**EL PROBLEMA**: Reescribe como una lista breve el párrafo del pasaje que comienza con «Mi nombre escrito no dice mucho» y conserva sus ideas principales.

Mi nombre escrito no dice mucho. Mi nombre pronunciado por mis padres
es mi vida misma pronunciada por Dios. Una foto mía colgada en cualquier pared
es apenas un adorno, mi rostro visto por mis padres y mis amigos es estar en la
cálida y acariciante presencia de infinito amor del Padre. Todos tenemos en casa
la foto de alguien en cuyos ojos quisiéramos vernos y de cuyas bocas escuchar
salir nuestros nombres bailando al ritmo del amor. A veces podemos buscarlos en
otra casa o en una videollamada; a veces no nos queda más que cerrar los ojos y
hurgar en el corazón. No siempre fuimos conscientes que al ser amados fuimos
visitados por Dios; más aún, que en el amor que nos dejaron los que nos aman,
incluso desde la eternidad, Dios vino y puso su morada entre nosotros y dentro
de nosotros.

**LOS DATOS**:

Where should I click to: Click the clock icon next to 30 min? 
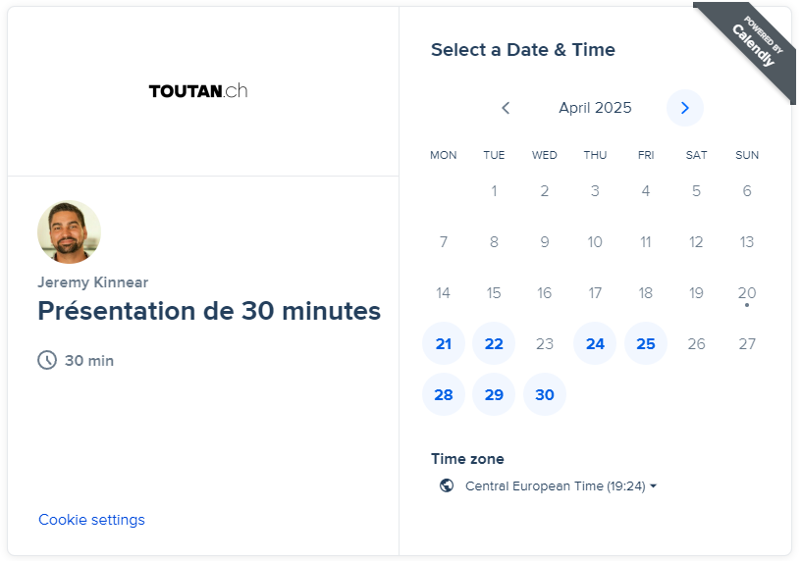pos(47,360)
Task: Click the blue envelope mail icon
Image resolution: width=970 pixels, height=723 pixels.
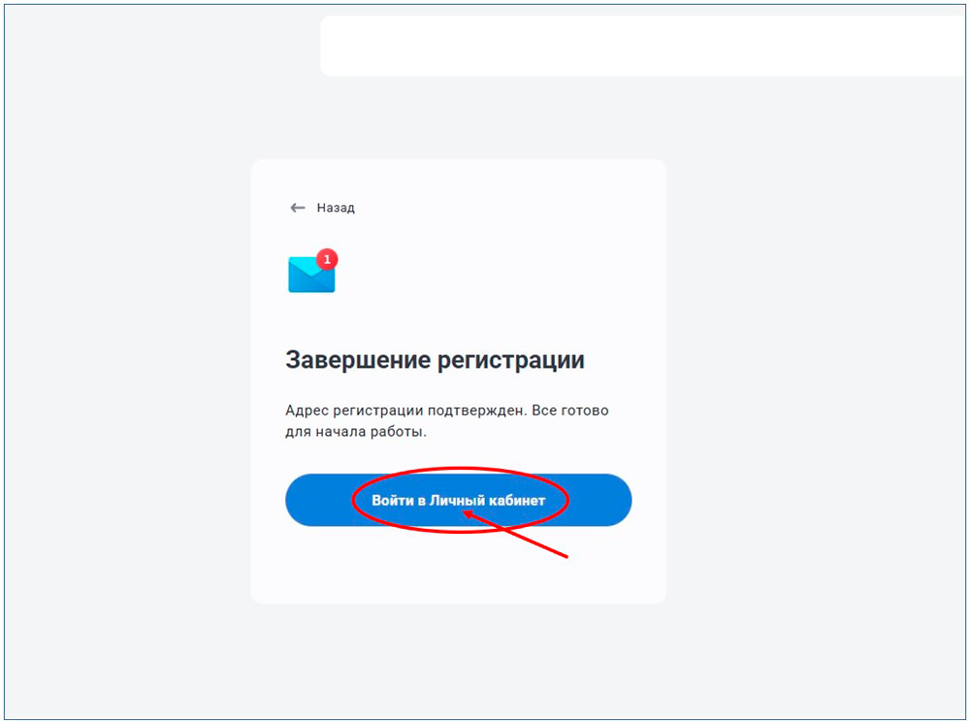Action: pos(311,275)
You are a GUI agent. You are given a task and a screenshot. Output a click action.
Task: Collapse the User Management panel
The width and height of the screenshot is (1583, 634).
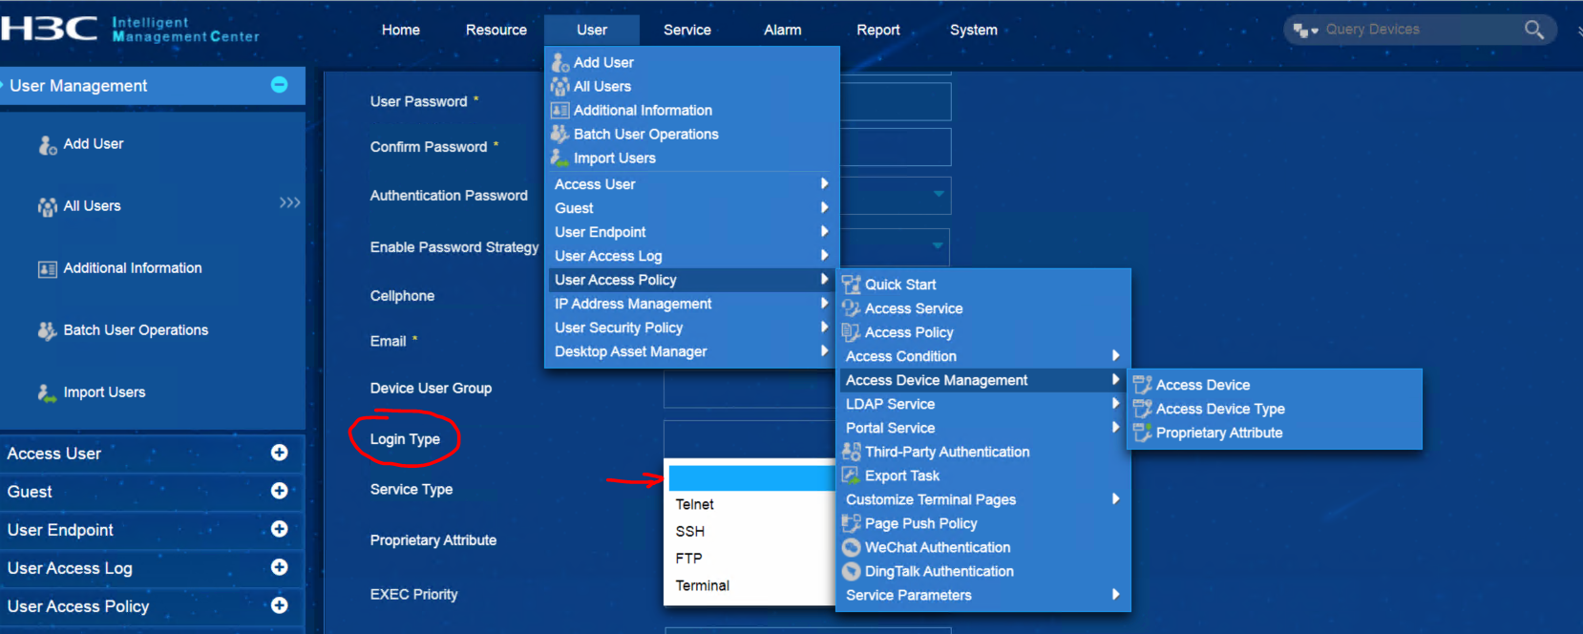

**RESPUESTA**:
- El nombre escrito dice poco; pronunciado por los padres, es la propia vida pronunciada por Dios.
- Una foto colgada en la pared es apenas un adorno; el rostro visto por los padres y los amigos es estar en la presencia amorosa del Padre.
- Todos tenemos en casa la foto de alguien en cuyos ojos quisiéramos vernos y de cuya boca quisiéramos oír nuestro nombre con amor.
- A veces podemos buscar a esas personas en otra casa o en una videollamada; otras veces solo queda cerrar los ojos y buscar en el corazón.
- No siempre supimos que, al ser amados, Dios nos visitaba. En el amor que nos dejaron quienes nos aman, incluso desde la eternidad, Dios vino a morar entre nosotros y dentro de nosotros.